Security through obscurity is also not as stupid as people often believe. Most people out there never get much attention, even when they are desperately seeking it. A few years back, Technorati pointed out that the average blog was read by six people. Just because something can be accessed, doesn't mean that it will be. And for that reason, people regularly calculate that there's not much lost in making something public and, more importantly, a high possibility of gaining something if a friend or potential friend happens to stumble by.

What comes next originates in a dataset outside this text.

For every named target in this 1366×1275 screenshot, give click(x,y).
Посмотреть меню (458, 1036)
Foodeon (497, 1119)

Here's where there's an interesting equation in people's heads, one that is inflected by age and socio-economic position. For youth in particular, they are thinking about all that they have to gain. For older adults, and particularly privileged older adults, they are thinking about all that they have to lose. I've met countless teens who put things up online because they're hoping that someone important will find them and save them from their boredom. Don't get me wrong - there are teens who are thinking about the "future" which, btw, is a substitute for privileged kids thinking about their Ivy League possibilities starting at age 5. Most kids - and many adults - are more interested in what possibilities are out there in the public world.

Of course, keep in mind that no one really wants to be public to EVERYONE. Adults and teens alike can list off people that they don't want to encounter, publics that they don't want to enter. Just as is the case in physical environments.

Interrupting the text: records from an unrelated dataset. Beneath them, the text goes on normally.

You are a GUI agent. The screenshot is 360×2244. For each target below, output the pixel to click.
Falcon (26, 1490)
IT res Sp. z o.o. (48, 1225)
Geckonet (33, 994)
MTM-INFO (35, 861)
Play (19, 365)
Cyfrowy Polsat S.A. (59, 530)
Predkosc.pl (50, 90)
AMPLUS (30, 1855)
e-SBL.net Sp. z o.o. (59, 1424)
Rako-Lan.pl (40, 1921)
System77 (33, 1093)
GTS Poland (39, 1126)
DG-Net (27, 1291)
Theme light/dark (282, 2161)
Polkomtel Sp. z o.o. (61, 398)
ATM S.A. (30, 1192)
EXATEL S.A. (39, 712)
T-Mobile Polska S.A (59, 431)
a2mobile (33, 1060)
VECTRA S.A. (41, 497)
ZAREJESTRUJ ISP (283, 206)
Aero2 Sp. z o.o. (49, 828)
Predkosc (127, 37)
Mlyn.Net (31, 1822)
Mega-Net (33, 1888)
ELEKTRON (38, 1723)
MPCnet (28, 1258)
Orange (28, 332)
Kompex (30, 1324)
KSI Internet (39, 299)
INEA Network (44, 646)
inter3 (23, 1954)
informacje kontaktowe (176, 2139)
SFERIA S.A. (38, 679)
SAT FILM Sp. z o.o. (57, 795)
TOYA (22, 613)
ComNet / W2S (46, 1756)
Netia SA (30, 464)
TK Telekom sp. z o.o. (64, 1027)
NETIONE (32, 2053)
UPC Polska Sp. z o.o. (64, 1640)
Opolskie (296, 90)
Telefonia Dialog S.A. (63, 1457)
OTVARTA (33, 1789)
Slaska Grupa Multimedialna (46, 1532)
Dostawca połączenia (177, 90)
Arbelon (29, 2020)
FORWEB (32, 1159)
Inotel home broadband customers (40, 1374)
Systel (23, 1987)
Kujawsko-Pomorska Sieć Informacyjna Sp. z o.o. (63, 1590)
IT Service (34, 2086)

And here's where technological decisions can be costly. Just because someone has decided to make content publicly accessible to everyone does NOT mean that they want that content to be publicized. When a new feature comes along that takes something that is purportedly public and makes it MORE public, it destabilizes people's sense of control and, thus, their sense of privacy. Over and over again, technology companies do this, arguing that the content was public in the first place. And over and over again, consumers are irate and complaining about privacy. They're speaking past one another because they're operating with two different models of privacy. Fundamentally, users are upset about the fact that they've lost control over the content.


To get at the privacy and publicity challenges, let's talk about where things went horribly awry for Google after they launched Buzz. It's the perfect case study for seeing how technological logic is not necessarily interpreted by the public as technologists expected.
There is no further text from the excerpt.